◆ PROBLEM STATEMENT:
Transcribe all data verbatim. Skip the pictures.

** Opening RECORDS PROVIDED block **

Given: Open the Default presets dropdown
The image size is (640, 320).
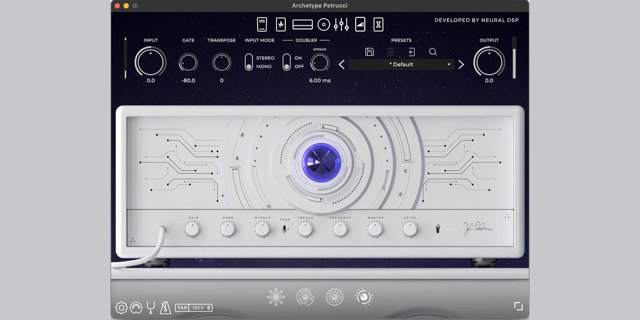Looking at the screenshot, I should pos(401,64).
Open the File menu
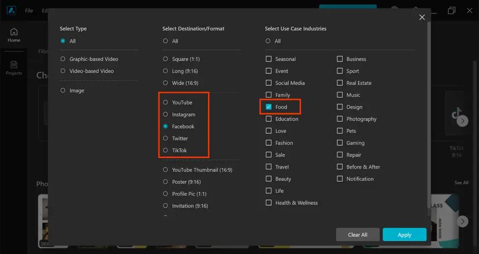Image resolution: width=479 pixels, height=254 pixels. [29, 10]
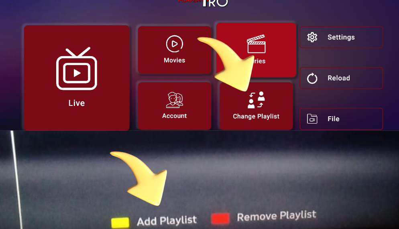This screenshot has width=399, height=229.
Task: Click the Settings gear icon
Action: tap(312, 37)
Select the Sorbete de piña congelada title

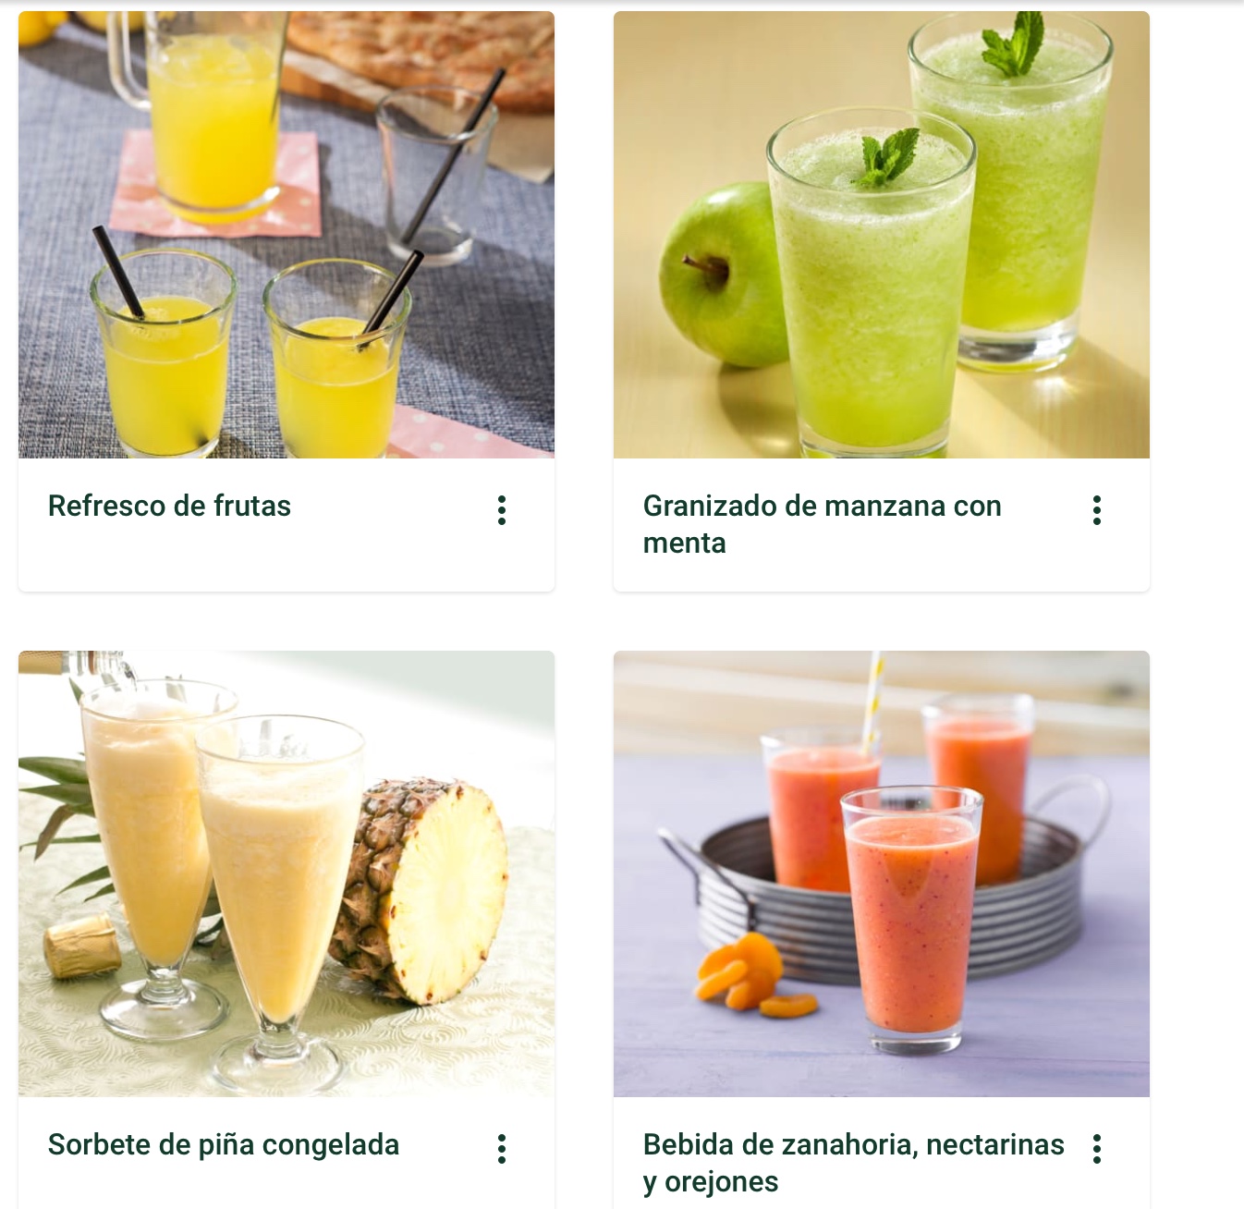click(x=224, y=1144)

** Closing RECORDS PROVIDED block **

◆ ANSWER TO THIS PROBLEM:
Given: Open the Default presets dropdown
The image size is (640, 320).
Looking at the screenshot, I should pos(401,64).
Open the File menu
Image resolution: width=479 pixels, height=254 pixels. [29, 10]
This screenshot has width=399, height=229.
Task: Click the Settings gear icon
Action: tap(312, 37)
Select the Sorbete de piña congelada title

click(x=224, y=1144)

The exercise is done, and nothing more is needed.